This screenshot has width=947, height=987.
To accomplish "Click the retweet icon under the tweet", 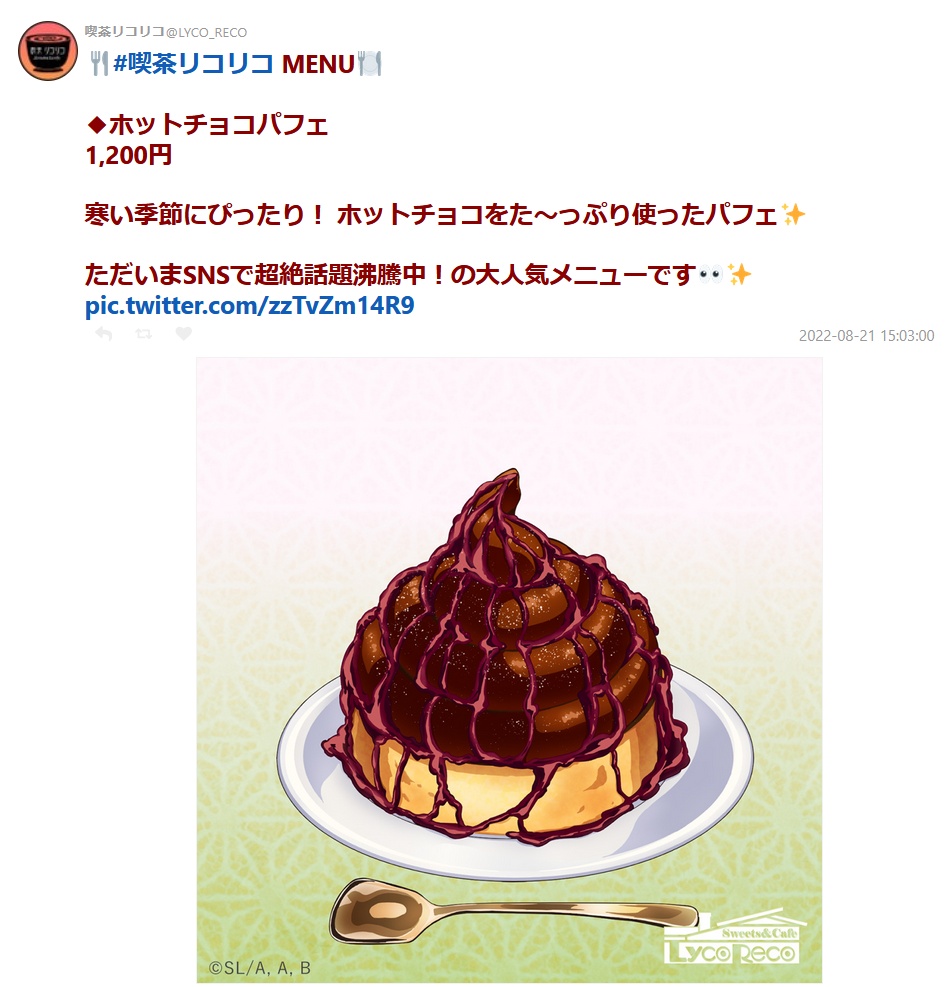I will [x=144, y=334].
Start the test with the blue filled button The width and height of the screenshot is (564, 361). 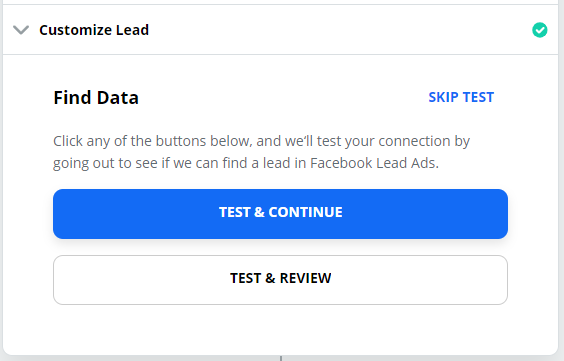(x=280, y=214)
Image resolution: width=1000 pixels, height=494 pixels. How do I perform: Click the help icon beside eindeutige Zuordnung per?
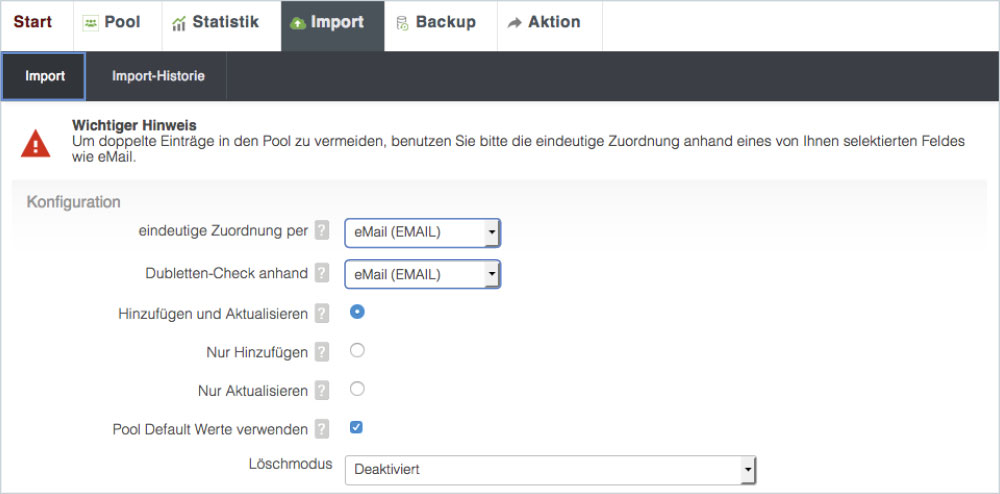pyautogui.click(x=321, y=231)
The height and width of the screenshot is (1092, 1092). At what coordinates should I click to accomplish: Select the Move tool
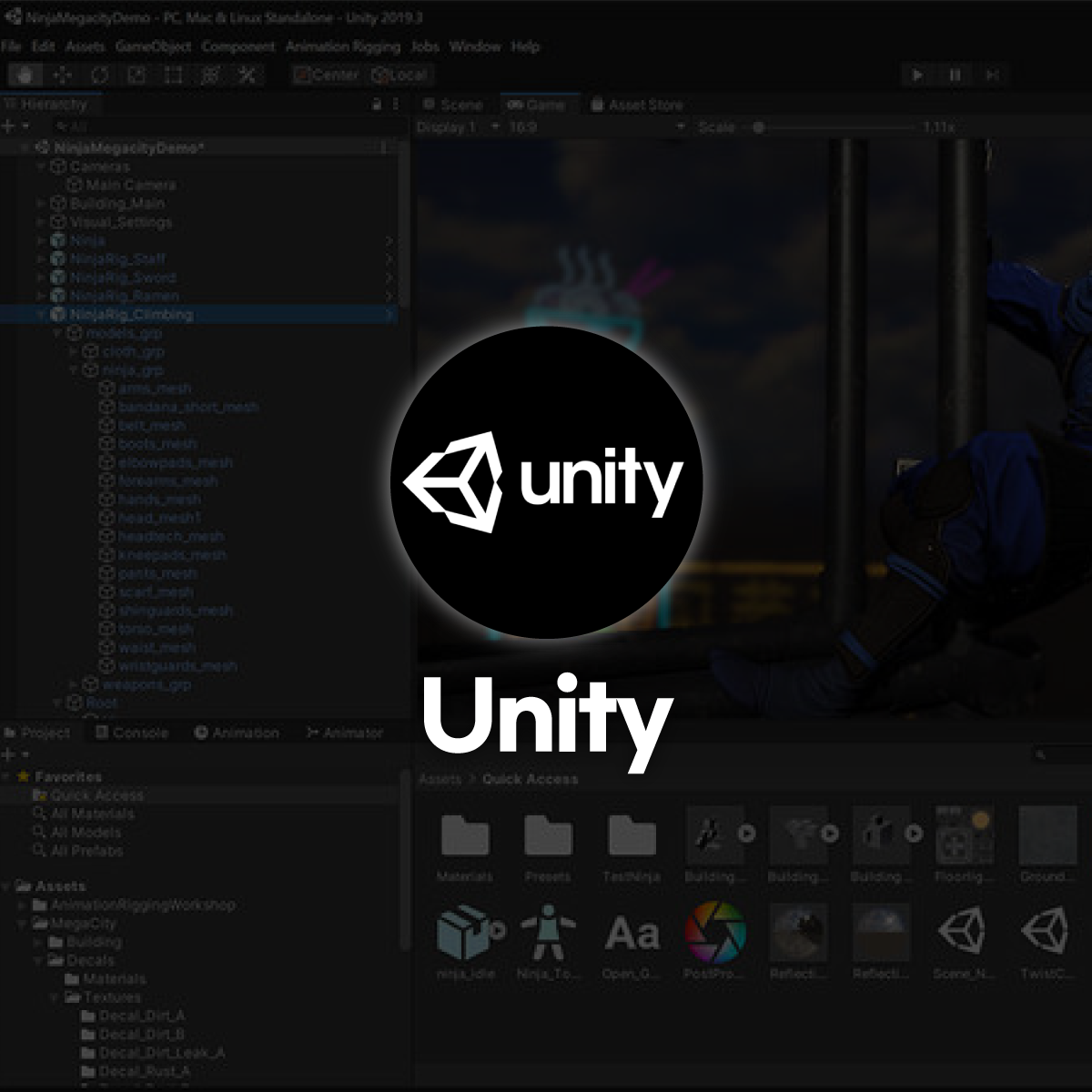63,75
____
No pictures should appear in the copy; write out exactly the lines from the one containing "The height and" through the end of the material.

The height and width of the screenshot is (1092, 1092). At what coordinates should I click to accomplish: Select the Move tool
63,75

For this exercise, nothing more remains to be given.